Saya dulu belum sempat menjalani uji sertifikasi karena ide tentang pelaksanaan uji sertifikasi ini baru muncul 1-2 tahun belakangan dan saya keburu resign. Setiap media hanya bisa mengirimkan 3 org setiap gelombang ujian yang saat itu digelar oleh PWI (Persatuan Wartawan Indonesia). Jadi ya, pastilah yang senior duluan yang bisa ikut. Ujian ini dijadwalkan berlangsung setiap tahun. Tdk ada penunjukkan langsung. Sifatnya volunteer.
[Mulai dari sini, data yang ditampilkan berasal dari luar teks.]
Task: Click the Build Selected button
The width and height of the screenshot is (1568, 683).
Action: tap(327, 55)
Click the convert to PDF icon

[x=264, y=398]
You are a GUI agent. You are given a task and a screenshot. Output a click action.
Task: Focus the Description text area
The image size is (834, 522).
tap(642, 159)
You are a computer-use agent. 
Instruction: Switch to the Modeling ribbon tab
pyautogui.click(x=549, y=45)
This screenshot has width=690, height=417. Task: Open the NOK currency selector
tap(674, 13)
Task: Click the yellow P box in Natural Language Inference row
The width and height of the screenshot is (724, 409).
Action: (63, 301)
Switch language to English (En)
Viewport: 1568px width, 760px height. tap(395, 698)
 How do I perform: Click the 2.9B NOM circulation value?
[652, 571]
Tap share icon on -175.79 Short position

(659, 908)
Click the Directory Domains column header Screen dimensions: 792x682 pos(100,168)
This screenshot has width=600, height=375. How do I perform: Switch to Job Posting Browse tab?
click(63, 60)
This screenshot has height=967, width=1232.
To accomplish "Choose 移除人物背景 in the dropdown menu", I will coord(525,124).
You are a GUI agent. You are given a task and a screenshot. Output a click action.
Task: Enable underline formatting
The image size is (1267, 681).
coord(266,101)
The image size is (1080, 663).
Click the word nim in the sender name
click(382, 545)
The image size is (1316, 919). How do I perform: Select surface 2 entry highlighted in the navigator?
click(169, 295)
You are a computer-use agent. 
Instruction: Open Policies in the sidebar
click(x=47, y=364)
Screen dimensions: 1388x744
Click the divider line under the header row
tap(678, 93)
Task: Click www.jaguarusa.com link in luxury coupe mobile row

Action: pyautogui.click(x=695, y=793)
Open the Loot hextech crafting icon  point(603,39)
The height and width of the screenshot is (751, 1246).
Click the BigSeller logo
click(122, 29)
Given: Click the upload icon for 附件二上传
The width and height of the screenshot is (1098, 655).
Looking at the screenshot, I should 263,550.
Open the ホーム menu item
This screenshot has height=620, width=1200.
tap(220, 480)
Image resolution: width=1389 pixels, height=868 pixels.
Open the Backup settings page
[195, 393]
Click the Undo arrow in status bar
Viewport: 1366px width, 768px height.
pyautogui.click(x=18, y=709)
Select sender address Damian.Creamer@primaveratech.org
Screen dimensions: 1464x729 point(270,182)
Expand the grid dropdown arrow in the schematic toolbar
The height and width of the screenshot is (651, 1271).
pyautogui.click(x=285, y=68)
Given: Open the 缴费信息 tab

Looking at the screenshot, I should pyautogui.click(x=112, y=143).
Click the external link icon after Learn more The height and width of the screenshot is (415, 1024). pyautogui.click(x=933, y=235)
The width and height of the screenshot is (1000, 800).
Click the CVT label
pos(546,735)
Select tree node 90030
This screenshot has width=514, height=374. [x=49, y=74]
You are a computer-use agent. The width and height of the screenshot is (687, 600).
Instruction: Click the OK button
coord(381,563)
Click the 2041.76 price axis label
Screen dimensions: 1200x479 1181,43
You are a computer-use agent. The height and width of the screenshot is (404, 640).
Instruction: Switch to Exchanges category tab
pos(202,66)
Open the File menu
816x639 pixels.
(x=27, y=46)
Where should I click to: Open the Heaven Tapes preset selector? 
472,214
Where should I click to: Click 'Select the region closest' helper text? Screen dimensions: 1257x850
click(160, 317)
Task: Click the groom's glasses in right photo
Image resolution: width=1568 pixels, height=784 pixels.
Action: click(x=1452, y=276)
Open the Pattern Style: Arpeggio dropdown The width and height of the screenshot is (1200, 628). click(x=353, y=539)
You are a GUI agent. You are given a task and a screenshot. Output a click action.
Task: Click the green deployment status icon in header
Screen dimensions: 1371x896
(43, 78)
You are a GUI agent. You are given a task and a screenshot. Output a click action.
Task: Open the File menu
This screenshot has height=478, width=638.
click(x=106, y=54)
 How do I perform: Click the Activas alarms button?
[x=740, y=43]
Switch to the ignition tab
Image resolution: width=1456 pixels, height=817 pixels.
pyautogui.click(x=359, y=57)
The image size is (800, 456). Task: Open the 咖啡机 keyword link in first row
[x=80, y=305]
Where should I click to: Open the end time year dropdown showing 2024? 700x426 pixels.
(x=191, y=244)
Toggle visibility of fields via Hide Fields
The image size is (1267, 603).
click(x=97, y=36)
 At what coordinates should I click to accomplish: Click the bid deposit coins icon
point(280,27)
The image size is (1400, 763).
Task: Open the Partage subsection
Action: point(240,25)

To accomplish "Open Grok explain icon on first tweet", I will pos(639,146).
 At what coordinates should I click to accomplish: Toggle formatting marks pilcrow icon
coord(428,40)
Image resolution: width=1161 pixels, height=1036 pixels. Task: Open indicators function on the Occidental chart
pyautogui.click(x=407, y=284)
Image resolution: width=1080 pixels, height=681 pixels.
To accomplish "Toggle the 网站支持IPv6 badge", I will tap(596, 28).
Entah siapa penyandang dana di balik penyelenggaraan uji sertifikasi ini. Tapi saya percaya, ini adalah sebuah proyek yang nilainya tidak kecil. Sebab skalanya nasional. Tujuan awal sertifikasi ini mgkn positif, ini mengingat wartawan adalah sebuah profesi dan untuk meningkatkan daya saing maka uji kompetensi ini diharapkan menjadi salah satu mekanismenya.

Lalu, apakah wartawan yang belum menjalani uji kompetensi maka kemampuannya di lapangan akan diragukan? Sistem uji kompetensi ini baru muncul, maka ia justru belum bisa diakui sebagai instrumen yang bisa menguji kemampuan wartawan di lapangan secara valid.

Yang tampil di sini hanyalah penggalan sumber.